WHAT TO PRODUCE: Nothing but the lines from the one including "Given: Expand the Current group combo box" through the last line of the entries, restated exactly, should appear in the answer; omit the pictures.

GIVEN INFORMATION:
—————

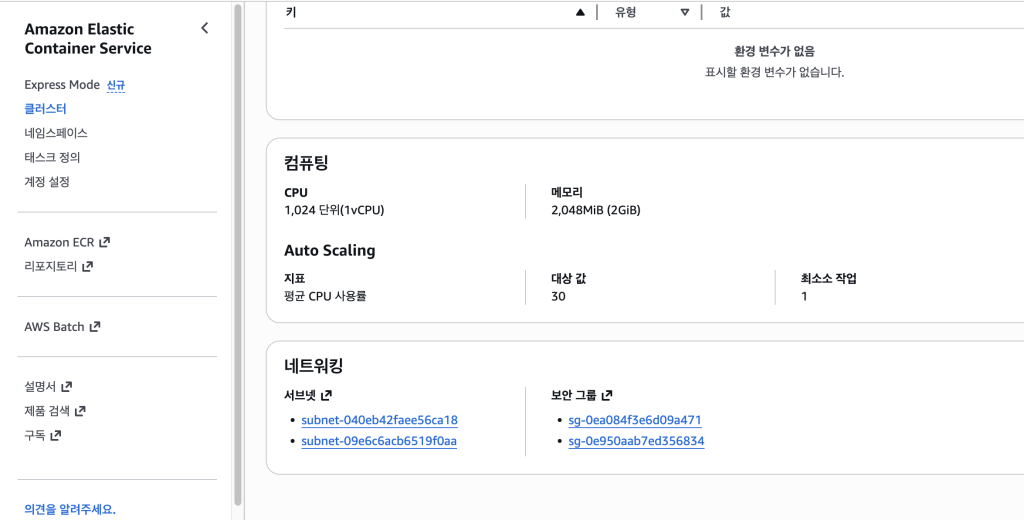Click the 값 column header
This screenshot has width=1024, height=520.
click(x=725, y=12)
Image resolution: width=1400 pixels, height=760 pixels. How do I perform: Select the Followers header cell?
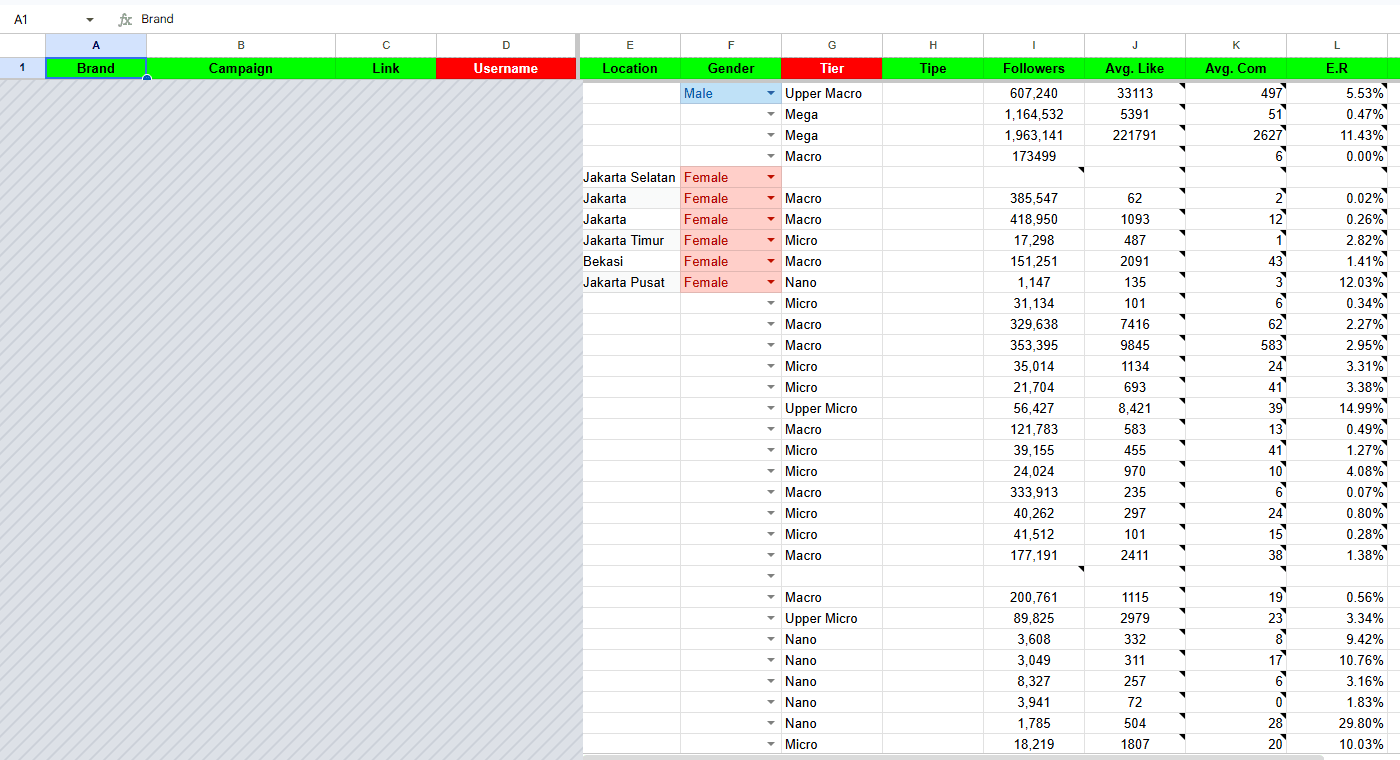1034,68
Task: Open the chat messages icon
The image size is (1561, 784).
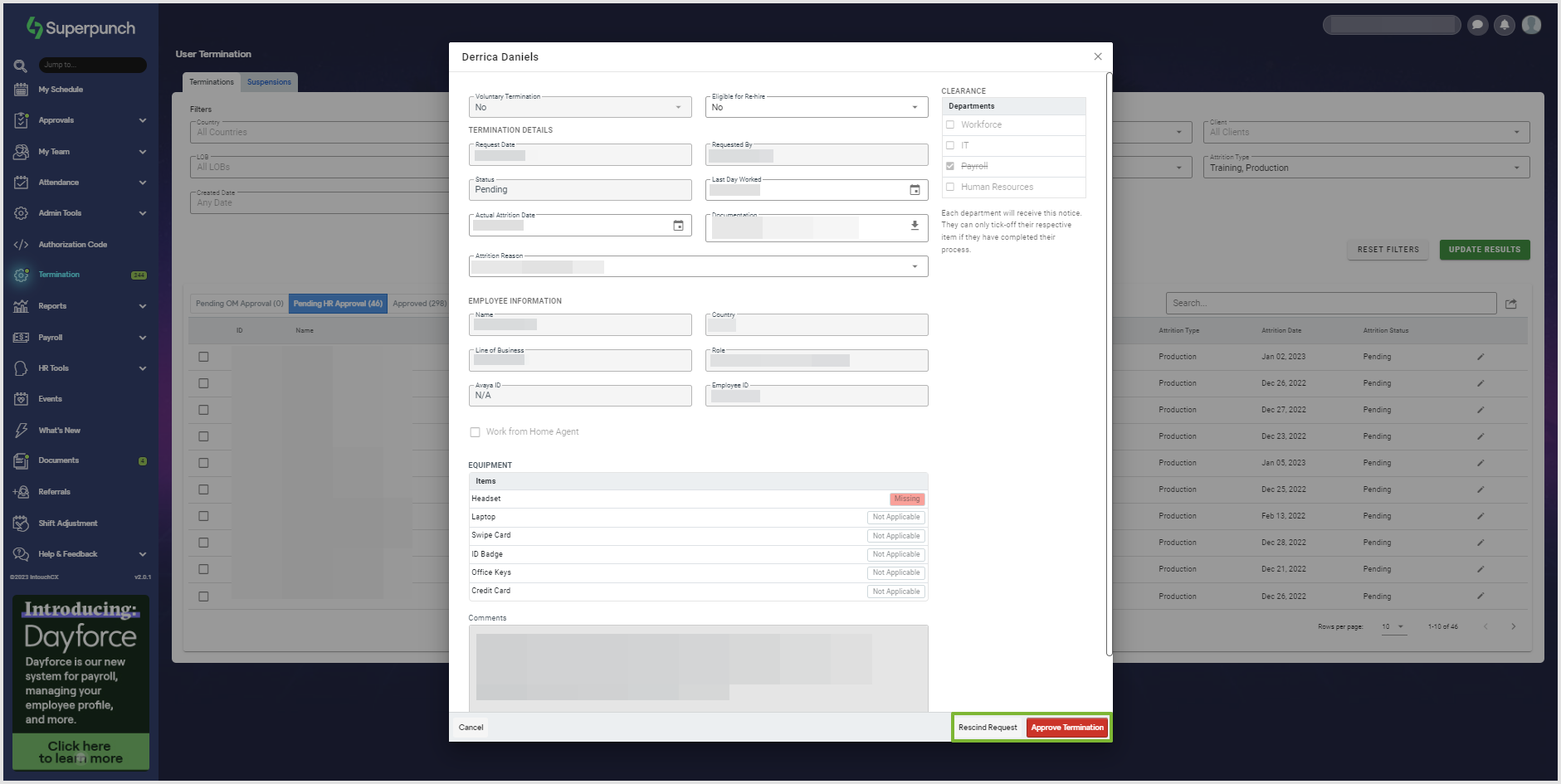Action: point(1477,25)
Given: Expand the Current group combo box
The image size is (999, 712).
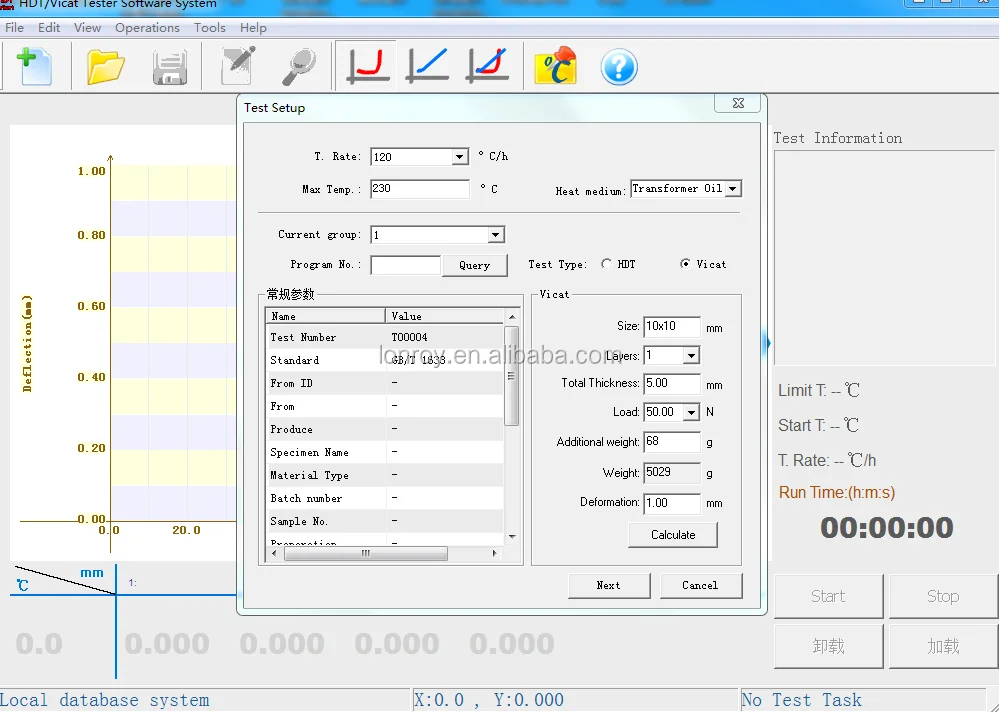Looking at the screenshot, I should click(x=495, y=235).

—————

TASK RESPONSE:
Given: Expand the Current group combo box
The image size is (999, 712).
Looking at the screenshot, I should click(x=495, y=235).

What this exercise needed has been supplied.